Entrou, abriu a única janela, estranhou um pouco o ar viciado, de centro de cidade grande, mas inspirou profundamente para se apossar de todos os espaços. Passou cerca de meia hora tateando o chão e alisando as paredes como se afagasse o primeiro amor da sua vida. A seguir atou a rede e se deitou, sentindo-se o homem mais rico da face da Terra...
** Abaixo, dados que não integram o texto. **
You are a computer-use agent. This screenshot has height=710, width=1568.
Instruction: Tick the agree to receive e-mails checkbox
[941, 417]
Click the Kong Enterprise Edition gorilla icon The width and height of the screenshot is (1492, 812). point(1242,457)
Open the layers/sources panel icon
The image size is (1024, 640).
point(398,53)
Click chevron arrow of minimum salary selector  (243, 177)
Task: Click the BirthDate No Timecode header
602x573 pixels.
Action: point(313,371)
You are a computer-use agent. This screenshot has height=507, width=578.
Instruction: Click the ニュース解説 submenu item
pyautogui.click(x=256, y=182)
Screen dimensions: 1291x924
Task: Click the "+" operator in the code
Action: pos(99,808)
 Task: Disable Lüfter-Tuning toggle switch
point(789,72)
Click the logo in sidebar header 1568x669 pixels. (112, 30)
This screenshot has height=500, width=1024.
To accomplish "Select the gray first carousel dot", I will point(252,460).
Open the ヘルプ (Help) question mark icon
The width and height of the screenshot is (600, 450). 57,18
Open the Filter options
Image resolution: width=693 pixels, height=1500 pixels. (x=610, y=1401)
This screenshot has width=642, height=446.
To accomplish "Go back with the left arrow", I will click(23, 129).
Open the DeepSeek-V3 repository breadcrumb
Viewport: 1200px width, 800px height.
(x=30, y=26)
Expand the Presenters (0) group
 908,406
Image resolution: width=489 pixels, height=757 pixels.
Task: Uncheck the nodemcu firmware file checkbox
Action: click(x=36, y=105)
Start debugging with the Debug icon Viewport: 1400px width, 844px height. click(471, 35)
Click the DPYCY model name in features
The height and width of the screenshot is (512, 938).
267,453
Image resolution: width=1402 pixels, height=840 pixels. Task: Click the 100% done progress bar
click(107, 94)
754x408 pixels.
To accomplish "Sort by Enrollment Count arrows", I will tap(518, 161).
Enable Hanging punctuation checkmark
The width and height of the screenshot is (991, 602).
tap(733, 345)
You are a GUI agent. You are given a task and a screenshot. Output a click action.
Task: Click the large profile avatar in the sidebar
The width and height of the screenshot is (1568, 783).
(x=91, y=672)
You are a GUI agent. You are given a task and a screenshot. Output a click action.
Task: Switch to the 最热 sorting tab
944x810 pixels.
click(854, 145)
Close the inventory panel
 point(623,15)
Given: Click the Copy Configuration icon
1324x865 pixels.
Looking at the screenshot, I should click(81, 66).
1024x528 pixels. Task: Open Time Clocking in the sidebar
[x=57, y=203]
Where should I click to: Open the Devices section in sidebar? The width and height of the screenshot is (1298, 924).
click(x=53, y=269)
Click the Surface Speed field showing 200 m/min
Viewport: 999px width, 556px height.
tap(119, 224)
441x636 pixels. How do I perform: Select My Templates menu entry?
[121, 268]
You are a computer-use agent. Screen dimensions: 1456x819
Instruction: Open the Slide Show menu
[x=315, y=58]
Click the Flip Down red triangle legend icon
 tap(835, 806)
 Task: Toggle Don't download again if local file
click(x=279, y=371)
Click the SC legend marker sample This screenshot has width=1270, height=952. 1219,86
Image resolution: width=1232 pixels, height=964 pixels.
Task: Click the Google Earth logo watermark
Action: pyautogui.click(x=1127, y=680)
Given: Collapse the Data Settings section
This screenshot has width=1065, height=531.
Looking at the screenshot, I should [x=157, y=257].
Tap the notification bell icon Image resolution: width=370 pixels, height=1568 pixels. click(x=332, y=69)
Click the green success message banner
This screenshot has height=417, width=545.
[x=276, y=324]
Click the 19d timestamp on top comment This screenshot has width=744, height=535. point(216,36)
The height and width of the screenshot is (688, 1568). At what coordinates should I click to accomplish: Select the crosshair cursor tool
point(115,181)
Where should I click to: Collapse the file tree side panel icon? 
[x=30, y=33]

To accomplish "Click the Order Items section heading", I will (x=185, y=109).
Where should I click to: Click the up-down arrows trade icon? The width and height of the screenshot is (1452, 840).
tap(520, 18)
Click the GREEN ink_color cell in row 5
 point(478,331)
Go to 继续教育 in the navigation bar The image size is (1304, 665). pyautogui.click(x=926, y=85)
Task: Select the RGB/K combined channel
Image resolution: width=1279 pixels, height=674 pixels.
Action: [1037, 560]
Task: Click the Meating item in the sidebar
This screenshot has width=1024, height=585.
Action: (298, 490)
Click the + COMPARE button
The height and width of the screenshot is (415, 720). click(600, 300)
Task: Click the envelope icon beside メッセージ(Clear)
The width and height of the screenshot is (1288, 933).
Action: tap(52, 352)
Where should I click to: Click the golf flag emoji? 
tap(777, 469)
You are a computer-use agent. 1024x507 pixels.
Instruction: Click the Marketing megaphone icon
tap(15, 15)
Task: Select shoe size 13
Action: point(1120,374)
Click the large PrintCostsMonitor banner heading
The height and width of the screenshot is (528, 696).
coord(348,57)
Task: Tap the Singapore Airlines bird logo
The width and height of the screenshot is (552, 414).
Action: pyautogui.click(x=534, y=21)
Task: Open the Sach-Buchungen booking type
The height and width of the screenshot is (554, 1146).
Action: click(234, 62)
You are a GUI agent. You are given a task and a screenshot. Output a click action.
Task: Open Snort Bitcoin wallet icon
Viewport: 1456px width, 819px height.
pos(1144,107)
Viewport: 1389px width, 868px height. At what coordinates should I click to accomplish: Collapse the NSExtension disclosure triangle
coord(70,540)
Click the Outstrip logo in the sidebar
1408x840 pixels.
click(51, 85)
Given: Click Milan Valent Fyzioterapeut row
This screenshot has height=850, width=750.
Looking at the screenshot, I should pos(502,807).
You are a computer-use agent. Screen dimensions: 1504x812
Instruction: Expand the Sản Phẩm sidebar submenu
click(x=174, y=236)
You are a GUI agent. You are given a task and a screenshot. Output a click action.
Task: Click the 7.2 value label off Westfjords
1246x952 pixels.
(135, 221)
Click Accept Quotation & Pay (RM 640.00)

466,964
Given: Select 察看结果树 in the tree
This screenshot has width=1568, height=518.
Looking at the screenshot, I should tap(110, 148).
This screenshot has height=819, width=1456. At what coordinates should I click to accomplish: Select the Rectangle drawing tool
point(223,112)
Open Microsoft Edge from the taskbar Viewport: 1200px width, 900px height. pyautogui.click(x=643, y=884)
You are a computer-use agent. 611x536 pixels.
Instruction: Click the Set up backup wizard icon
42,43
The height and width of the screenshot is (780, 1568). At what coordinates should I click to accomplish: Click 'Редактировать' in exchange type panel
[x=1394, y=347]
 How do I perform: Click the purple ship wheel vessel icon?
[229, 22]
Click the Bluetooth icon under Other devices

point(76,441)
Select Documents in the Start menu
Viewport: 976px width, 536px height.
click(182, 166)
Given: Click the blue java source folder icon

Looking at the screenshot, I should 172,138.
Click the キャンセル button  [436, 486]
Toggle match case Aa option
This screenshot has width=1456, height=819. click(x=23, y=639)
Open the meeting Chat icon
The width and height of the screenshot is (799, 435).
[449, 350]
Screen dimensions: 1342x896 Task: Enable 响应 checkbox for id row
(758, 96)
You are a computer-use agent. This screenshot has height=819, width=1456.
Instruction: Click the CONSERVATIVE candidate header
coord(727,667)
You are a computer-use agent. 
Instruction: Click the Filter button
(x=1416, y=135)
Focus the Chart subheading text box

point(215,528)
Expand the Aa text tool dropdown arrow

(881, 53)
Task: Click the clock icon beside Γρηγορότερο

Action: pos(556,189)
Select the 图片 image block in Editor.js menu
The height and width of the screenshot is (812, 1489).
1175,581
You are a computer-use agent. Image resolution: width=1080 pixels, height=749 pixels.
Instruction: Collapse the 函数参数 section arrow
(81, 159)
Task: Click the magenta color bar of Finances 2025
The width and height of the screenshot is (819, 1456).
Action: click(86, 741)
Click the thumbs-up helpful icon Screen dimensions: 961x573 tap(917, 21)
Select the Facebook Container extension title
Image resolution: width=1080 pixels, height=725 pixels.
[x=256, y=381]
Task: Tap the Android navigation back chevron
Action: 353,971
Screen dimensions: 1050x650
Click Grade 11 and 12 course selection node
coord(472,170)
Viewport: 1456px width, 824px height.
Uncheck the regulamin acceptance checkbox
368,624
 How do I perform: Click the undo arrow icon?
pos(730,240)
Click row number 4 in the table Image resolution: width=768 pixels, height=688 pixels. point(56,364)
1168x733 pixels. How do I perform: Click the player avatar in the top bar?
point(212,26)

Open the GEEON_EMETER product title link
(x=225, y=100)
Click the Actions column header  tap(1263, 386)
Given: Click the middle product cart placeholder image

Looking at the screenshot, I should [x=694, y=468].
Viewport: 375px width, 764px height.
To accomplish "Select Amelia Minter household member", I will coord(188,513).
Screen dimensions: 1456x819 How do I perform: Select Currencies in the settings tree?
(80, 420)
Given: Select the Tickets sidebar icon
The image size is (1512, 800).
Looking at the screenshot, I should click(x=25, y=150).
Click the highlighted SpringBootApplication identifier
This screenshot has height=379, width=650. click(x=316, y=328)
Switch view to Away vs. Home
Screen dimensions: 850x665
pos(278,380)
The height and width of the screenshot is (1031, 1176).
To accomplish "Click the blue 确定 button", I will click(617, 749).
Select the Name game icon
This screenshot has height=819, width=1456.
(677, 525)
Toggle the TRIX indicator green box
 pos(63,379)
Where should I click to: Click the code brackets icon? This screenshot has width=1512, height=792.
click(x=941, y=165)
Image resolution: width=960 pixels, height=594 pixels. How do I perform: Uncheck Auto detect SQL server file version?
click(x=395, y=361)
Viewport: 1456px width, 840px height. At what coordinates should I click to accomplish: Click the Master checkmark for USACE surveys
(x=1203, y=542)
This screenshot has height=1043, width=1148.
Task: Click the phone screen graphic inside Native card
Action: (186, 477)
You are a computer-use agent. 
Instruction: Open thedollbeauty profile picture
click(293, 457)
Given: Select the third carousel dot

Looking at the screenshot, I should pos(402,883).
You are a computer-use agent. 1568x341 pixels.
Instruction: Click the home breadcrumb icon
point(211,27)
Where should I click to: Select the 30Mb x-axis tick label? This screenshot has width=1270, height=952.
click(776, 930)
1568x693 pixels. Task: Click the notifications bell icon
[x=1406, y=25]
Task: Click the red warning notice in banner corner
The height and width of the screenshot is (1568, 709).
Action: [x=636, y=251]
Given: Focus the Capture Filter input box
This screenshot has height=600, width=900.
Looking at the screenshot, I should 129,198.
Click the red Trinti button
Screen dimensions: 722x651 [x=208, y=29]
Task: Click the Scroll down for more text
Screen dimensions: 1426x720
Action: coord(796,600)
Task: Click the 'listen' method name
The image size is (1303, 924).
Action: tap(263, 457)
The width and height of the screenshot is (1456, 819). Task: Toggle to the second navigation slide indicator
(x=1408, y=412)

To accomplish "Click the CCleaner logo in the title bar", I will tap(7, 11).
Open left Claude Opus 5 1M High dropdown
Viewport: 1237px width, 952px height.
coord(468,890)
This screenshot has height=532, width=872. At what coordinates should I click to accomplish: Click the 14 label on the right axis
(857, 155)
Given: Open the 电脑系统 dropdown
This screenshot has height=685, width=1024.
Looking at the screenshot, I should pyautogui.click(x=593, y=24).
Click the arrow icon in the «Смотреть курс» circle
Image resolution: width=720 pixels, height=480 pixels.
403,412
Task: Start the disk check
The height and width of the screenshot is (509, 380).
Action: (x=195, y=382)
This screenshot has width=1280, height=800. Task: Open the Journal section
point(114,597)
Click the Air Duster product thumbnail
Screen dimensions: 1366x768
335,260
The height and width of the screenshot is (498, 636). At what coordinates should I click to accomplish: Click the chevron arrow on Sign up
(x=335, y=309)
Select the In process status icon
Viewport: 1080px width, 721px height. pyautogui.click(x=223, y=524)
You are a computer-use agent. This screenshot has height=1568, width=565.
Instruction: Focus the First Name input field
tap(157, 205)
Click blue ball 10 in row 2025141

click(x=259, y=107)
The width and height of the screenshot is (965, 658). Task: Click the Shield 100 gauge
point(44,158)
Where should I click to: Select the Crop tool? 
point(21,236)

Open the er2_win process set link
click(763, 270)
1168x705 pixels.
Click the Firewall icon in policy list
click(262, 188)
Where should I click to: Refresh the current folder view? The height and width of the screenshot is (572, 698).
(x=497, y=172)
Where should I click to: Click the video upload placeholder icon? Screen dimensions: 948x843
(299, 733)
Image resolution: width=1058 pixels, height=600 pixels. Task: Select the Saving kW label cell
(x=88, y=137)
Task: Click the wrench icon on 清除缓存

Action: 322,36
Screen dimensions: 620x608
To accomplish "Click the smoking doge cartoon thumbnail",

Manuel Belizário era um carteiro aposentado e solteiro. Apenas isso. Sua vida tinha sido só trabalho. Uma infância difícil tirou seu romantismo. Assistira, muitas vezes, o pai passar vergonha por falta de dinheiro para pagar o aluguel. Então jurou que teria um lugar onde morar, nem que para isto precisasse vender a própria alma ao diabo. Era esse o seu sonho. Nada mais pretendia. Depois de trinta e cinco anos de trabalho, privando-se até de alimentos essenciais, poupou o suficiente para pagar boa parte de uma quitinete. O resto pediu emprestado de um colega, para devolver com juros, direitinho, todo santo mês. Tinha sido um irmão, o colega, que passava apertado também. Ele ia precisar fazer mágica com a mixaria que sobrasse da amortização da dívida. Ainda assim fazia questão. Era ponto de honra.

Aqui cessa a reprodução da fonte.